# hello newbie here from Canada



## riotgirl007 (Sep 3, 2003)

I am off from work due to a broken leg, ugh, so I thought I would sign up here as I belong to some other forums. I am a social worker in Canada with 2 indoor female cats


----------



## Ariel (Aug 27, 2003)

Welcome to the forum riotgirl!!!

what are your cats names? What breed are they? do you have pictures? I'm very sorry you broke your leg. hope it heals fast!!!


----------



## riotgirl007 (Sep 3, 2003)

*thanks*

thanks for the welcome  My cats are Nadja and Mia, Nadja is a mixed breed grey tabby while Mia is an Oriential Shorthair (jsut rescued from the pound in Feb). I will work on photos Nadja is about 8 and I have ahd her since she was a kitten, As For Mia she is estimate to be around 7


----------



## kittygirl04 (Jul 8, 2003)

Welcome to the Cat Forum! I can't wait to see pictures, either.


----------



## lexxie109 (Jan 20, 2003)

Welcome to the Cat Forum from one Canadian to another!


----------



## Jeanie (Jun 18, 2003)

Hi, riotgirl. Welcome to the Cat Forum.  I'm so sorry about your leg. I hope we can make the time pleasant for you while you're home. Tell us all about your cats and you.


----------



## Aonir (Aug 18, 2003)

Welcome to cat forum! I'm glad I've never broken anything :shock: Hope you have a fast healing!


----------



## tanyuh (Jun 7, 2003)

Ouch, broken leg eh? How'd it happen? I am from Canada too - Banff, Alberta. I go to grad school in Tennessee though and boy do I miss the cool Canadian autumn...

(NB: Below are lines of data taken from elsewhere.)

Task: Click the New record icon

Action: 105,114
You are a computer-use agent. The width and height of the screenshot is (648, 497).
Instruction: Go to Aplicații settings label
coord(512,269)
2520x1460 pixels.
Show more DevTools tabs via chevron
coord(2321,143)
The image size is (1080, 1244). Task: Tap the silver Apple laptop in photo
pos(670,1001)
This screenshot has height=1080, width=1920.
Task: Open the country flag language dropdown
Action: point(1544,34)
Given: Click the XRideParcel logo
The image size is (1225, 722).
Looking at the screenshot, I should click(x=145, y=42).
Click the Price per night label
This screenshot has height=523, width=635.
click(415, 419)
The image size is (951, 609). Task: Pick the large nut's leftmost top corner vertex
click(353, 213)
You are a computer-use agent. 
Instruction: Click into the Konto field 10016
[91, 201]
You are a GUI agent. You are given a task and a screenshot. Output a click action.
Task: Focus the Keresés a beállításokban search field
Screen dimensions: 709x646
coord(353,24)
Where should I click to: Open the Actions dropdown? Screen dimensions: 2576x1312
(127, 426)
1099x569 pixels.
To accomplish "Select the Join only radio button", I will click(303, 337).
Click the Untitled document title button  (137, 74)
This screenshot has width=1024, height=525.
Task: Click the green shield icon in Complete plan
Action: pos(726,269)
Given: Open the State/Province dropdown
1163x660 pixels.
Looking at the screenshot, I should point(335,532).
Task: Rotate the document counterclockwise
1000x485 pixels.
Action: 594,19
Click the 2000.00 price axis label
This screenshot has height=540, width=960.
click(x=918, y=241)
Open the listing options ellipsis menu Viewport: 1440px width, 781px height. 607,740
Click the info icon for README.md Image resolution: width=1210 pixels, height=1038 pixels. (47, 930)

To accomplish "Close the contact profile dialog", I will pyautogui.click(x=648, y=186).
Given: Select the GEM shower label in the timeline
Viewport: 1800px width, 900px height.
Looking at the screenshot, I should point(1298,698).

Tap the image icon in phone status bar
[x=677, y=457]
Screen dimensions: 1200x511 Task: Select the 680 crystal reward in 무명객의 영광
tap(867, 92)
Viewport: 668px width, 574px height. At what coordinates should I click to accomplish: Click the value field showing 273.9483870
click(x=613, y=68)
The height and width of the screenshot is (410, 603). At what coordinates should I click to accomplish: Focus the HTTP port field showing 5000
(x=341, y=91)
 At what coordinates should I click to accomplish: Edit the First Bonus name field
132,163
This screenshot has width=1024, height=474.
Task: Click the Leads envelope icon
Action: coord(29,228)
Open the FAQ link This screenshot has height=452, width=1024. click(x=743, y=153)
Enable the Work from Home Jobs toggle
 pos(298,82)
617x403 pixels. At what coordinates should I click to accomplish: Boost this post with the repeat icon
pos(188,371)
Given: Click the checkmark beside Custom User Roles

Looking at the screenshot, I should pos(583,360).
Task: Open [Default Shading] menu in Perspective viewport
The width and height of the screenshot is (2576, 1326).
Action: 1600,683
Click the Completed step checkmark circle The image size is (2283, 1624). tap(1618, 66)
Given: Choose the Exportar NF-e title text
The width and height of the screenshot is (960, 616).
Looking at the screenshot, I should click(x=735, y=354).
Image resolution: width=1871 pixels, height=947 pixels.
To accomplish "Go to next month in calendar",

Post those pictures and welcome!
~tanyuh


----------



## riotgirl007 (Sep 3, 2003)

I am in calgary, right next to banff  What are you taking in grad school? As for my injury I slipped on the stairs and fell and hit the cement floor below. ouch


----------



## Majicou (Jun 7, 2003)

Welcome to the forum, riotgirl007! Sorry about your poor leg - hope it gets better soon!


----------



## Maleke (Jul 2, 2003)

Welcome! I'm from Canada too....Ontario though. My cousin lives in Calgary and says it's beautiful! Sorry to hear about your leg! That must have hurt so much!!!!!!!!!!!!!!! Can't wait to see pictures of your kitties!


----------



## queen of the nile (Aug 16, 2003)

Welcome riotgirl! I didn't realize anyone here was so close. I'm from Edmonton.


----------